▸ **DATA LISTING**:
## START

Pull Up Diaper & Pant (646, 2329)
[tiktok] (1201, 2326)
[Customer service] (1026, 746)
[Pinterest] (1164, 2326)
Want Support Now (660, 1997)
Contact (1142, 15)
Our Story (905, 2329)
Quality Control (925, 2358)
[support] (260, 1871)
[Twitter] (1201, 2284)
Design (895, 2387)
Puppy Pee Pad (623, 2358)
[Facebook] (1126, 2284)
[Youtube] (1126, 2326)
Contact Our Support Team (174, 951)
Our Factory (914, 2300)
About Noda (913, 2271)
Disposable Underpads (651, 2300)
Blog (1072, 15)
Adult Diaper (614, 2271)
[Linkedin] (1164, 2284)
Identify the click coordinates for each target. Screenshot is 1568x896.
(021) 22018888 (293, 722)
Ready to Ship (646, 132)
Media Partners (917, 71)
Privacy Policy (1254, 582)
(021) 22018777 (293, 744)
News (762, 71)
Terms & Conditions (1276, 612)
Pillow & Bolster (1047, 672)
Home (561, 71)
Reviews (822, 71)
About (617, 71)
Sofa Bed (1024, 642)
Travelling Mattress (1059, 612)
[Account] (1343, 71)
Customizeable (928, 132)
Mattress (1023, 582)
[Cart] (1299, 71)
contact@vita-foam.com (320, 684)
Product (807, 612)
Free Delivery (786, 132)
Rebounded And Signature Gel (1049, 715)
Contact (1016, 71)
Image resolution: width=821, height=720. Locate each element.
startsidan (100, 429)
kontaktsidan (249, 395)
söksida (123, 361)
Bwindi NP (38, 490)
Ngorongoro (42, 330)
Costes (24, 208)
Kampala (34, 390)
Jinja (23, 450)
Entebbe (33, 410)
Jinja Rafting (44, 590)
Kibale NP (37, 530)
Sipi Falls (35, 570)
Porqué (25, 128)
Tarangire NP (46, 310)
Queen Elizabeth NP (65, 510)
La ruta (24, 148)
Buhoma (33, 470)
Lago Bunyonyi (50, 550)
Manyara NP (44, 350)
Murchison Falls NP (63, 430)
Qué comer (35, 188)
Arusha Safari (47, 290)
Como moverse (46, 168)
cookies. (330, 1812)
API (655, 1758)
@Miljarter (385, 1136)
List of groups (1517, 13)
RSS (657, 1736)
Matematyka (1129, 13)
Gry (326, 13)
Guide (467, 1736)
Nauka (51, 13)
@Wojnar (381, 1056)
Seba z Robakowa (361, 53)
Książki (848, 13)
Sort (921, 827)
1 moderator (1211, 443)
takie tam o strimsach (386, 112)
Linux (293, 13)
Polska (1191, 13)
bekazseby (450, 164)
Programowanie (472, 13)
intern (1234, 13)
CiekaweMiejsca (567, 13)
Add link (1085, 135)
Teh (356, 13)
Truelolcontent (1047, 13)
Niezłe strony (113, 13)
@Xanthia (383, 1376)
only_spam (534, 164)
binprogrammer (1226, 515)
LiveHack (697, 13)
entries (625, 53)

## END

▸ **GOAL**:
Copy all the entries above, swapping "Free Delivery" for "Free Shipping" and leaving everything else untouched.

▸ **RESPONSE TO THE EXERCISE**:
Pull Up Diaper & Pant (646, 2329)
[tiktok] (1201, 2326)
[Customer service] (1026, 746)
[Pinterest] (1164, 2326)
Want Support Now (660, 1997)
Contact (1142, 15)
Our Story (905, 2329)
Quality Control (925, 2358)
[support] (260, 1871)
[Twitter] (1201, 2284)
Design (895, 2387)
Puppy Pee Pad (623, 2358)
[Facebook] (1126, 2284)
[Youtube] (1126, 2326)
Contact Our Support Team (174, 951)
Our Factory (914, 2300)
About Noda (913, 2271)
Disposable Underpads (651, 2300)
Blog (1072, 15)
Adult Diaper (614, 2271)
[Linkedin] (1164, 2284)
Identify the click coordinates for each target. Screenshot is 1568x896.
(021) 22018888 (293, 722)
Ready to Ship (646, 132)
Media Partners (917, 71)
Privacy Policy (1254, 582)
(021) 22018777 (293, 744)
News (762, 71)
Terms & Conditions (1276, 612)
Pillow & Bolster (1047, 672)
Home (561, 71)
Reviews (822, 71)
About (617, 71)
Sofa Bed (1024, 642)
Travelling Mattress (1059, 612)
[Account] (1343, 71)
Customizeable (928, 132)
Mattress (1023, 582)
[Cart] (1299, 71)
contact@vita-foam.com (320, 684)
Product (807, 612)
Free Shipping (786, 132)
Rebounded And Signature Gel (1049, 715)
Contact (1016, 71)
Image resolution: width=821, height=720. Locate each element.
startsidan (100, 429)
kontaktsidan (249, 395)
söksida (123, 361)
Bwindi NP (38, 490)
Ngorongoro (42, 330)
Costes (24, 208)
Kampala (34, 390)
Jinja (23, 450)
Entebbe (33, 410)
Jinja Rafting (44, 590)
Kibale NP (37, 530)
Sipi Falls (35, 570)
Porqué (25, 128)
Tarangire NP (46, 310)
Queen Elizabeth NP (65, 510)
La ruta (24, 148)
Buhoma (33, 470)
Lago Bunyonyi (50, 550)
Manyara NP (44, 350)
Murchison Falls NP (63, 430)
Qué comer (35, 188)
Arusha Safari (47, 290)
Como moverse (46, 168)
cookies. (330, 1812)
API (655, 1758)
@Miljarter (385, 1136)
List of groups (1517, 13)
RSS (657, 1736)
Matematyka (1129, 13)
Gry (326, 13)
Guide (467, 1736)
Nauka (51, 13)
@Wojnar (381, 1056)
Seba z Robakowa (361, 53)
Książki (848, 13)
Sort (921, 827)
1 moderator (1211, 443)
takie tam o strimsach (386, 112)
Linux (293, 13)
Polska (1191, 13)
bekazseby (450, 164)
Programowanie (472, 13)
intern (1234, 13)
CiekaweMiejsca (567, 13)
Add link (1085, 135)
Teh (356, 13)
Truelolcontent (1047, 13)
Niezłe strony (113, 13)
@Xanthia (383, 1376)
only_spam (534, 164)
binprogrammer (1226, 515)
LiveHack (697, 13)
entries (625, 53)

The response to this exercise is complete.